In her 1961 book, Jacobs made daring observations about how the “good city” works. A good number of passages in the book dealt with safety, such as the following:
“The basic requisite for such surveillance [of the street] is a substantial quantity of stores and other public places sprinkled along the sidewalks of a district; enterprises and public places that are used by evening and night must be among them especially. Stores, bars and restaurants, as the chief examples, work in several different and complex ways to abet sidewalk safety.”

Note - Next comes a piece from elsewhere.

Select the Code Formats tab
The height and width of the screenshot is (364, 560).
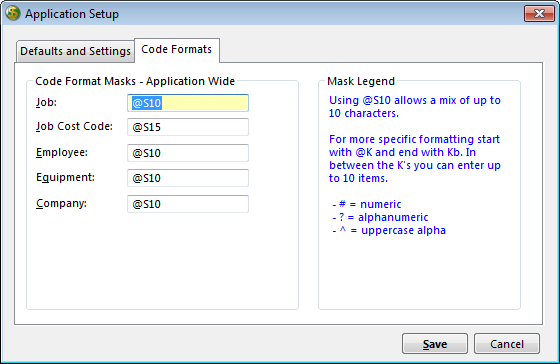click(177, 50)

In a previous article we quantified Jacobs’ “[…..] substantial number of these birds of passage,” referring to an unspecified ratio of transient tenants that a neighbourhood can absorb. “Substantial,” in the case of stores, is just as vague and unhelpful prescription for practice as the previous observation about transient tenants. Though the underlying principle stands, its application could falter for lack of specificity. The task of this article will be to quantify “substantial,” identify thresholds of significance, and search for the implications of numerical alternatives to vagueness.
Patterns of sprinkles
Figure 1, which encompasses six neighbourhoods in Cambridge, Massachusetts (about 6 km2 ), reveals identifiable patterns: First an obvious disproportionate concentration of storefronts (red dots) along two alignments that run through the district (East-West). Second, a much lower frequency along shorter longitudinal lines and far fewer dispersed dots in the N-S direction. Thirdly, absence of any dots on a high percentage of district streets.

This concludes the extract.